** The task **
Rename "computer-use agent" to "screen-control agent" wherever it occurs in the lines below, keeping everything else the same.

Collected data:
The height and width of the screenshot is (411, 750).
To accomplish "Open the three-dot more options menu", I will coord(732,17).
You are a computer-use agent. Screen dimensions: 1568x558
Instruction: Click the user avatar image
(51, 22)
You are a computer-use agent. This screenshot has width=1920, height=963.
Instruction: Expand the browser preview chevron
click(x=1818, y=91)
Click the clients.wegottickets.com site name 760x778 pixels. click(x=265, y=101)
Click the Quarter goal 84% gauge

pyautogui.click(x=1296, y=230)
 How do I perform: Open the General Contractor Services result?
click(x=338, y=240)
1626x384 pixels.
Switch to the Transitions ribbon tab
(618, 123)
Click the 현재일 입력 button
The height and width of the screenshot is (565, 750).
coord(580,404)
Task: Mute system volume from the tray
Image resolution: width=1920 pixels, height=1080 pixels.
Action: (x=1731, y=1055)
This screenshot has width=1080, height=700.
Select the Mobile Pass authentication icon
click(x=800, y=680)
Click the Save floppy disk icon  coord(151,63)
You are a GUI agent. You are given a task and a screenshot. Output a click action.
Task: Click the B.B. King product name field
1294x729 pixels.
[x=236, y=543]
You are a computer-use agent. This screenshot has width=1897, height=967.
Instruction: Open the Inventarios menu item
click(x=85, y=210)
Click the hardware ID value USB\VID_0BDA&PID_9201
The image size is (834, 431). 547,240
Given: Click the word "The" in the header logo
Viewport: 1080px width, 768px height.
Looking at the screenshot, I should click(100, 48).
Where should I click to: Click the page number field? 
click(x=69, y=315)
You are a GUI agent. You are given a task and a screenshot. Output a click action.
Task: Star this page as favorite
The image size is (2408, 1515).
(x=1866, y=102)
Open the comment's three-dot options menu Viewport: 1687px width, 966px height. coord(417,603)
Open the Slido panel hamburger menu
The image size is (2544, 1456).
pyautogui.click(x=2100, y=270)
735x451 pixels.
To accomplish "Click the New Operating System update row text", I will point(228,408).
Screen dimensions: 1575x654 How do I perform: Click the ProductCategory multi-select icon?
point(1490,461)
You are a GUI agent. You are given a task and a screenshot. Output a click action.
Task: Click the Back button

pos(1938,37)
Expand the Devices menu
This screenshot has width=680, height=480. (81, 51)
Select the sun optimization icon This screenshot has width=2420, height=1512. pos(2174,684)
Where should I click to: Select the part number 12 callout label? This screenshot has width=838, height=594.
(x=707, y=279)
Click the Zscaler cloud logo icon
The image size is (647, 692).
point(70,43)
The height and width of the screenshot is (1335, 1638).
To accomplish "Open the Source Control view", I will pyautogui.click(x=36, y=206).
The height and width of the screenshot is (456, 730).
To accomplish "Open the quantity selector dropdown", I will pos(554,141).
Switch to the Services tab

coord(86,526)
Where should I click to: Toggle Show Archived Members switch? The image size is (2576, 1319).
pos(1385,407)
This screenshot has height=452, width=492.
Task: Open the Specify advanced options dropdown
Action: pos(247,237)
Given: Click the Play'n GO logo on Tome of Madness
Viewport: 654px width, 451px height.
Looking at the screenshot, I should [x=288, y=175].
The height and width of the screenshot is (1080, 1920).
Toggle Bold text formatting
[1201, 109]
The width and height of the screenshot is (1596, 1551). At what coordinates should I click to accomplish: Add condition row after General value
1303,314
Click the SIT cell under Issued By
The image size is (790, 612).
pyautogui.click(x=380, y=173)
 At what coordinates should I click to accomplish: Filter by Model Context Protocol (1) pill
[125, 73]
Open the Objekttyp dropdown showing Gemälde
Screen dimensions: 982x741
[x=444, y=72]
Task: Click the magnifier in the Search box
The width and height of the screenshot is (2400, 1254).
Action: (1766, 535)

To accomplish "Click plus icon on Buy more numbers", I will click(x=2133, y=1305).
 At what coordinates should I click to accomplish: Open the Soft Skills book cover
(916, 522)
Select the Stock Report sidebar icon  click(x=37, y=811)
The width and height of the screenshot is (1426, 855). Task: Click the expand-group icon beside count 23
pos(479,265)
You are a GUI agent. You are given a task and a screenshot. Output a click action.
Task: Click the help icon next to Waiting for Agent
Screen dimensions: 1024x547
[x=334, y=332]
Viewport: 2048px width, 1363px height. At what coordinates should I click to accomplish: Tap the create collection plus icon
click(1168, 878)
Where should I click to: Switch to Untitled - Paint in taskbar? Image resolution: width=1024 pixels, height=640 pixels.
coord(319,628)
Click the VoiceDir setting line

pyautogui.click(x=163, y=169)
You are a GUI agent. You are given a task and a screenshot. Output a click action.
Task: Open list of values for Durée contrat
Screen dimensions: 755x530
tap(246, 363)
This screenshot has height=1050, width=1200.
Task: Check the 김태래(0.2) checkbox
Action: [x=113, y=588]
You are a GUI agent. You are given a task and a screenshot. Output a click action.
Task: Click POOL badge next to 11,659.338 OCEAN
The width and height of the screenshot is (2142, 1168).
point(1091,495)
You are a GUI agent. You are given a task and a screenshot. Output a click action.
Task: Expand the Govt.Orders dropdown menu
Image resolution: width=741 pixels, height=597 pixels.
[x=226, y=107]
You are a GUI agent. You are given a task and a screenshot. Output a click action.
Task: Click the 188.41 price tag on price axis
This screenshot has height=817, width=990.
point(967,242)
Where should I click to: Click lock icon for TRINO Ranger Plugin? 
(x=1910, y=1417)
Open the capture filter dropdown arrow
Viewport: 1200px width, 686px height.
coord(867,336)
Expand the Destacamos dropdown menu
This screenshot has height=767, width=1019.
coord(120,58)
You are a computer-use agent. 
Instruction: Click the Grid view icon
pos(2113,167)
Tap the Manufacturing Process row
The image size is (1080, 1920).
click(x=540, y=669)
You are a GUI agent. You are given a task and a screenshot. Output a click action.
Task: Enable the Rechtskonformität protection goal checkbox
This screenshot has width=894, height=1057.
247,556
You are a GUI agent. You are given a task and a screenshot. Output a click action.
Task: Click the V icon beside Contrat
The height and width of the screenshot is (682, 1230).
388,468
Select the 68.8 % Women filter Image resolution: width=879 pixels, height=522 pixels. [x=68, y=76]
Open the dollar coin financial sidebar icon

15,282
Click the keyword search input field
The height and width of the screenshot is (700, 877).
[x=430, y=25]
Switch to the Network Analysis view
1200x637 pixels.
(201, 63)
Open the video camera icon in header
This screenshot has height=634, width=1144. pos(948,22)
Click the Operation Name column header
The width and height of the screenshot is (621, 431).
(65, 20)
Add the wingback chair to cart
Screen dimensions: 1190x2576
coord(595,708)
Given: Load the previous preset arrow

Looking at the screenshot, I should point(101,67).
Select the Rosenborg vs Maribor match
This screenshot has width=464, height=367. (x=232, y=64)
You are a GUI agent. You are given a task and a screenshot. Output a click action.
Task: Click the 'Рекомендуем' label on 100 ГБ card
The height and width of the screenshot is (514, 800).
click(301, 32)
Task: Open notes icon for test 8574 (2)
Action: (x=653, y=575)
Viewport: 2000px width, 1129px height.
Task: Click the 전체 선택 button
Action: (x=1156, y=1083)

** Answer to the task **
The height and width of the screenshot is (411, 750).
To accomplish "Open the three-dot more options menu", I will coord(732,17).
You are a screen-control agent. Screen dimensions: 1568x558
Instruction: Click the user avatar image
(51, 22)
You are a screen-control agent. This screenshot has width=1920, height=963.
Instruction: Expand the browser preview chevron
click(x=1818, y=91)
Click the clients.wegottickets.com site name 760x778 pixels. click(x=265, y=101)
Click the Quarter goal 84% gauge

pyautogui.click(x=1296, y=230)
 How do I perform: Open the General Contractor Services result?
click(x=338, y=240)
1626x384 pixels.
Switch to the Transitions ribbon tab
(618, 123)
Click the 현재일 입력 button
The height and width of the screenshot is (565, 750).
coord(580,404)
Task: Mute system volume from the tray
Image resolution: width=1920 pixels, height=1080 pixels.
Action: (x=1731, y=1055)
This screenshot has width=1080, height=700.
Select the Mobile Pass authentication icon
click(x=800, y=680)
Click the Save floppy disk icon  coord(151,63)
You are a GUI agent. You are given a task and a screenshot. Output a click action.
Task: Click the B.B. King product name field
1294x729 pixels.
[x=236, y=543]
You are a screen-control agent. This screenshot has width=1897, height=967.
Instruction: Open the Inventarios menu item
click(x=85, y=210)
Click the hardware ID value USB\VID_0BDA&PID_9201
The image size is (834, 431). 547,240
Given: Click the word "The" in the header logo
Viewport: 1080px width, 768px height.
Looking at the screenshot, I should click(100, 48).
Where should I click to: Click the page number field? 
click(x=69, y=315)
You are a GUI agent. You are given a task and a screenshot. Output a click action.
Task: Star this page as favorite
The image size is (2408, 1515).
(x=1866, y=102)
Open the comment's three-dot options menu Viewport: 1687px width, 966px height. coord(417,603)
Open the Slido panel hamburger menu
The image size is (2544, 1456).
pyautogui.click(x=2100, y=270)
735x451 pixels.
To accomplish "Click the New Operating System update row text", I will point(228,408).
Screen dimensions: 1575x654 How do I perform: Click the ProductCategory multi-select icon?
point(1490,461)
You are a GUI agent. You are given a task and a screenshot. Output a click action.
Task: Click the Back button

pos(1938,37)
Expand the Devices menu
This screenshot has width=680, height=480. (81, 51)
Select the sun optimization icon This screenshot has width=2420, height=1512. pos(2174,684)
Where should I click to: Select the part number 12 callout label? This screenshot has width=838, height=594.
(x=707, y=279)
Click the Zscaler cloud logo icon
The image size is (647, 692).
point(70,43)
The height and width of the screenshot is (1335, 1638).
To accomplish "Open the Source Control view", I will pyautogui.click(x=36, y=206).
The height and width of the screenshot is (456, 730).
To accomplish "Open the quantity selector dropdown", I will pos(554,141).
Switch to the Services tab

coord(86,526)
Where should I click to: Toggle Show Archived Members switch? The image size is (2576, 1319).
pos(1385,407)
This screenshot has height=452, width=492.
Task: Open the Specify advanced options dropdown
Action: pos(247,237)
Given: Click the Play'n GO logo on Tome of Madness
Viewport: 654px width, 451px height.
Looking at the screenshot, I should [x=288, y=175].
The height and width of the screenshot is (1080, 1920).
Toggle Bold text formatting
[1201, 109]
The width and height of the screenshot is (1596, 1551). At what coordinates should I click to accomplish: Add condition row after General value
1303,314
Click the SIT cell under Issued By
The image size is (790, 612).
pyautogui.click(x=380, y=173)
 At what coordinates should I click to accomplish: Filter by Model Context Protocol (1) pill
[125, 73]
Open the Objekttyp dropdown showing Gemälde
Screen dimensions: 982x741
[x=444, y=72]
Task: Click the magnifier in the Search box
The width and height of the screenshot is (2400, 1254).
Action: (1766, 535)

To accomplish "Click plus icon on Buy more numbers", I will click(x=2133, y=1305).
 At what coordinates should I click to accomplish: Open the Soft Skills book cover
(916, 522)
Select the Stock Report sidebar icon  click(x=37, y=811)
The width and height of the screenshot is (1426, 855). Task: Click the expand-group icon beside count 23
pos(479,265)
You are a GUI agent. You are given a task and a screenshot. Output a click action.
Task: Click the help icon next to Waiting for Agent
Screen dimensions: 1024x547
[x=334, y=332]
Viewport: 2048px width, 1363px height. At what coordinates should I click to accomplish: Tap the create collection plus icon
click(1168, 878)
Where should I click to: Switch to Untitled - Paint in taskbar? Image resolution: width=1024 pixels, height=640 pixels.
coord(319,628)
Click the VoiceDir setting line

pyautogui.click(x=163, y=169)
You are a GUI agent. You are given a task and a screenshot. Output a click action.
Task: Open list of values for Durée contrat
Screen dimensions: 755x530
tap(246, 363)
This screenshot has height=1050, width=1200.
Task: Check the 김태래(0.2) checkbox
Action: [x=113, y=588]
You are a GUI agent. You are given a task and a screenshot. Output a click action.
Task: Click POOL badge next to 11,659.338 OCEAN
The width and height of the screenshot is (2142, 1168).
point(1091,495)
You are a GUI agent. You are given a task and a screenshot. Output a click action.
Task: Expand the Govt.Orders dropdown menu
Image resolution: width=741 pixels, height=597 pixels.
[x=226, y=107]
You are a GUI agent. You are given a task and a screenshot. Output a click action.
Task: Click the 188.41 price tag on price axis
This screenshot has height=817, width=990.
point(967,242)
Where should I click to: Click lock icon for TRINO Ranger Plugin? 
(x=1910, y=1417)
Open the capture filter dropdown arrow
Viewport: 1200px width, 686px height.
coord(867,336)
Expand the Destacamos dropdown menu
This screenshot has height=767, width=1019.
coord(120,58)
You are a screen-control agent. 
Instruction: Click the Grid view icon
pos(2113,167)
Tap the Manufacturing Process row
The image size is (1080, 1920).
click(x=540, y=669)
You are a GUI agent. You are given a task and a screenshot. Output a click action.
Task: Enable the Rechtskonformität protection goal checkbox
This screenshot has width=894, height=1057.
247,556
You are a GUI agent. You are given a task and a screenshot. Output a click action.
Task: Click the V icon beside Contrat
The height and width of the screenshot is (682, 1230).
388,468
Select the 68.8 % Women filter Image resolution: width=879 pixels, height=522 pixels. [x=68, y=76]
Open the dollar coin financial sidebar icon

15,282
Click the keyword search input field
The height and width of the screenshot is (700, 877).
[x=430, y=25]
Switch to the Network Analysis view
1200x637 pixels.
(201, 63)
Open the video camera icon in header
This screenshot has height=634, width=1144. pos(948,22)
Click the Operation Name column header
The width and height of the screenshot is (621, 431).
(65, 20)
Add the wingback chair to cart
Screen dimensions: 1190x2576
coord(595,708)
Given: Load the previous preset arrow

Looking at the screenshot, I should point(101,67).
Select the Rosenborg vs Maribor match
This screenshot has width=464, height=367. (x=232, y=64)
You are a GUI agent. You are given a task and a screenshot. Output a click action.
Task: Click the 'Рекомендуем' label on 100 ГБ card
The height and width of the screenshot is (514, 800).
click(301, 32)
Task: Open notes icon for test 8574 (2)
Action: (x=653, y=575)
Viewport: 2000px width, 1129px height.
Task: Click the 전체 선택 button
Action: (x=1156, y=1083)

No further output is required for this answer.